Some scientists say that when 20 per cent to 25 per cent of the forest is destroyed, rainfall will dramatically decline, transforming more than half of the rainforest to tropical savannah, with immense biodiversity loss.

The Climate Observatory, a network of dozens of environmental and social groups, as well as Greenpeace and The Nature Conservancy lamented the lack of detailed pledges in the declaration.

"The 113 operating paragraphs of the declaration have the merit of reviving the forgotten ACTO and recognize that the biome is reaching a point of no return, but doesn't offer practical solutions or a calendar of actions to avoid it," the Climate Observatory said in a statement.

Colombian Indigenous leader Fany Kuiru, from the Coordinating Body of Indigenous Organizations of the Amazon Basin, praised the declaration for fulfilling two of their primary requests -- an acknowledgment of their rights to traditional territories and the establishment of a mechanism for the formal participation of Indigenous peoples within ACTO.
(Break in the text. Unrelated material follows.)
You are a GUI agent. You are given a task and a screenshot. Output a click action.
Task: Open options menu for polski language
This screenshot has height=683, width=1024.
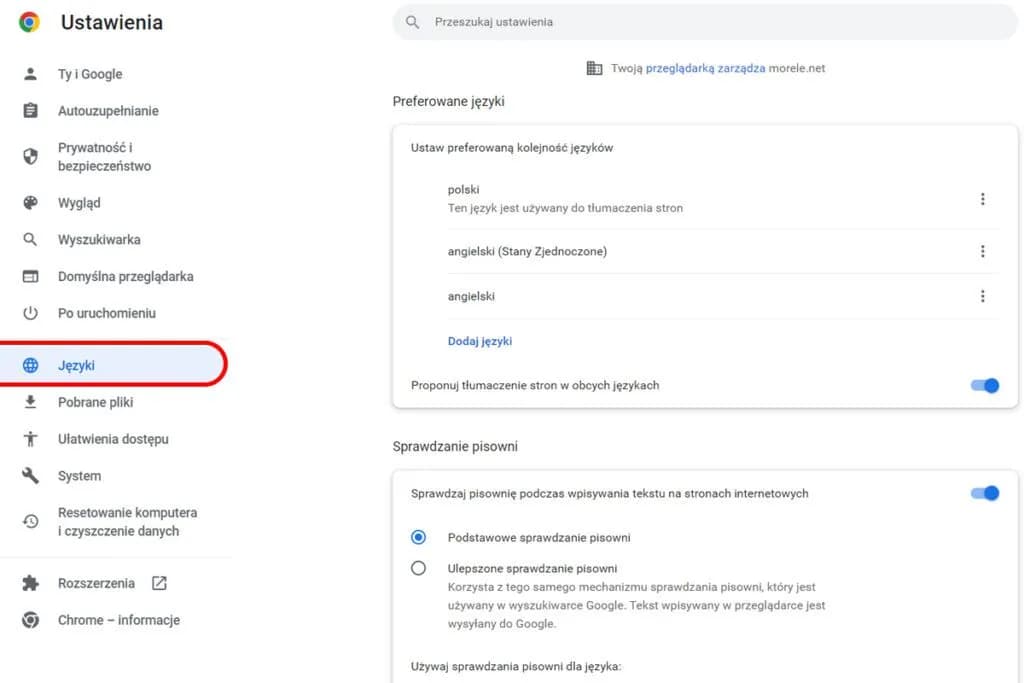(x=983, y=198)
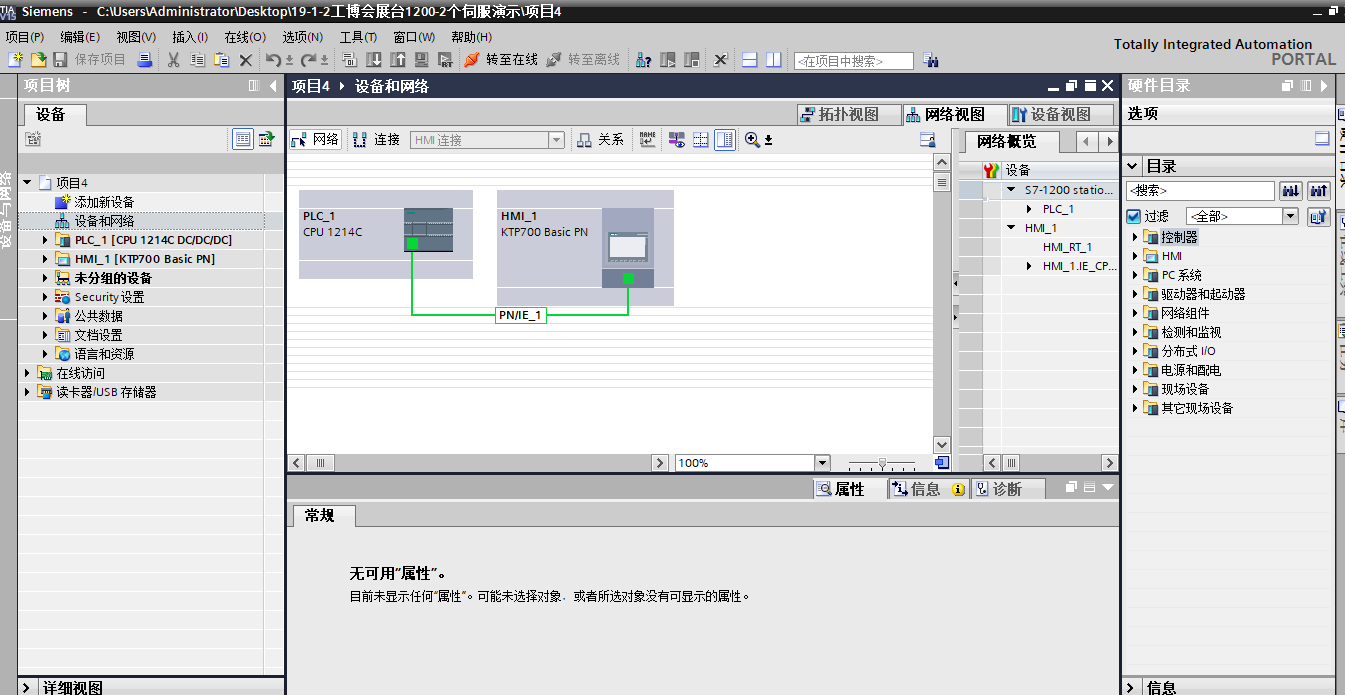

Bruna Santos, director of the Brazil Institute at the Woodrow Wilson Center, said the summit demonstrated "an effort to treat the Amazon as a regional agenda," but that it also highlighted ambiguities in the priorities of Brazil's government, including with respect to oil exploration.

Colombia's president spoke forcefully about the hypocrisy of pushing for Amazon preservation while pursuing oil, equating it to betting "on death and destroying life."
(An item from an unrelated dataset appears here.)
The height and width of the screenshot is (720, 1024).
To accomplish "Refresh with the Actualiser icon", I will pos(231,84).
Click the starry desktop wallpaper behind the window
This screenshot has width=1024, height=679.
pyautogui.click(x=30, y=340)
Lula has refrained from taking a definitive stance on oil, citing the decision as a technical matter. Meanwhile, Brazil's state-run Petrobras company has been seeking to explore for oil near the mouth of the Amazon River.

Despite disagreements, there were signs of increased regional cooperation and growing global recognition of the Amazon's importance in arresting climate change. A collective voice -- along with funneling more money into ACTO -- could help it serve as the region's representative on the global stage ahead of the COP climate conference, leaders said.

Anders Haug Larsen, the head of international advocacy at Rainforest Foundation Norway, said that the Amazonian nations are correct to demand more money from developed nations, and that their political will to protect the rainforest represents a historic opportunity.

"With the plan from this summit and continuous reduced deforestation, this is where the international community should put its climate money," he said.